Where We Go From Here is slightly more interesting than most campaign books because Bernie Sanders is slightly more interesting than most candidates for president: He won 13 million votes in the 2016 presidential election as a self-identified democratic socialist, pushing Medicare for all, a higher minimum wage, prison reform, free public universities, campaign finance reform, and ending unnecessary foreign interventions.

"At a time of massive and growing income and wealth inequality," he writes, "as our nation moves closer and closer to an oligarchic form of society, we need an unprecedented grassroots political movement to stand up to the greed of the billionaire class and the politicians they own."

And, the longest serving Independent in Senate history, he is happy to criticize Democrats, whom he sees as ineffective and easily cowed, alongside Republicans, who he sees as morally compromised by their donors.

Chapters are structured like diary entries spaced over the last two years, which he has spent visiting 32 states to advance progressive candidates and position. A standard entry will describe his platform and quote a previous speech at length, with some notes about audience size — he has an almost Trumpian interest in crowd sizes — and then finish with a vague injunction to unity or progress.

One of the book's most striking features is his disdain for what he calls "the corporate media." He is careful to distinguish his criticism from Donald Trump's: "Unlike Trump, I do not believe that the mainstream media is 'fake news' or an 'enemy of the people,'" he writes. "I don't believe that most reporters carry a grudge and intentionally try to destroy politicians. I do believe, however, as I have said many times, that for obvious reasons, multinational conglomerates that own our media are not interested in analyzing the power of big-money interests, or the needs of working families."

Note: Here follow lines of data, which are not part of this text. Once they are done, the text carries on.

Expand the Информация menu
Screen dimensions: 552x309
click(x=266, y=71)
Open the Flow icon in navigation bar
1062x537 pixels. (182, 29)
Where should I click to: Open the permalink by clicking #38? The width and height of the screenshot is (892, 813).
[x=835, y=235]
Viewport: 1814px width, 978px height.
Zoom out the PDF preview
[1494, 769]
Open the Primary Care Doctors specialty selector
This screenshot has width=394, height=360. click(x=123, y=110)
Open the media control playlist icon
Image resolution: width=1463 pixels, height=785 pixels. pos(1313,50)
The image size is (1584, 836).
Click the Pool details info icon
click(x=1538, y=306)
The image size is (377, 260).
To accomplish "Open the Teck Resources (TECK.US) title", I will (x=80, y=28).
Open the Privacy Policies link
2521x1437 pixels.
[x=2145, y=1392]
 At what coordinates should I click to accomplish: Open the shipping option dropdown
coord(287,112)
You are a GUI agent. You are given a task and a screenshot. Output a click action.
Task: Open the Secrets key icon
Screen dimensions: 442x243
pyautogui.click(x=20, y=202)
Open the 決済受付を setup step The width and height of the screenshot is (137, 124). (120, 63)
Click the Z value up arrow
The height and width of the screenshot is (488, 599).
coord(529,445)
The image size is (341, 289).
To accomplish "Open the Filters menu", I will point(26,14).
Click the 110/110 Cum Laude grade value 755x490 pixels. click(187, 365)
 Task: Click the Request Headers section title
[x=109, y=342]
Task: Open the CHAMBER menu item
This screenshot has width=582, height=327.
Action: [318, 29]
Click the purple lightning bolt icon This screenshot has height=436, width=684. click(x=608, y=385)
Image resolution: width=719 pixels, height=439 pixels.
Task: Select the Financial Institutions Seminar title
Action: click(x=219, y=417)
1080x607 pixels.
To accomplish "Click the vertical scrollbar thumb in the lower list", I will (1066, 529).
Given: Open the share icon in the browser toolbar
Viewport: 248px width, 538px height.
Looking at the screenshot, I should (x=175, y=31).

For any legitimate outlet, allowing funders to dictate coverage in any way is a huge ethical breach. It's irresponsible of Sanders, who surely knows how media works, to suggest that reporters tweak their stories to please "big-money interests." He also often accuses the media of not covering issues that they cover extensively, from climate change to healthcare to the Koch brothers — Sanders writes that the media has "zero interest in what they stand for," despite the amount of great reporting on their agenda from journalists such as Jane Mayer at The New Yorker.

His disdain, if more nuanced than Trump's, is hardly less self defeating, and at a certain point it begins to feel like what he is actually bothered by is the media's failure to cover his campaign as he would like it to be, rather than as it actually is. He is annoyed, for instance, by a New York Times article that suggested some of his political proteges wouldn't win their primary races. He points to the victory of Alexandria Ocasio-Cortez — whom he did not even endorse in the primary — and sneers, "No doubt the New York Times was disappointed."

Otherwise, Where We Go From Here is just what you might expect. His platforms are presented but not interrogated. There are stances, but few real questions and little self-reflection. But light deception, overblown rhetoric, and the urge to find blame everywhere but in your own campaign are not unique to Sanders: they are hallmarks of this genre.

Sanders often works to counter perceptions that he is an extremist. But whether or not he is a political radical, on the page, Sanders is textbook.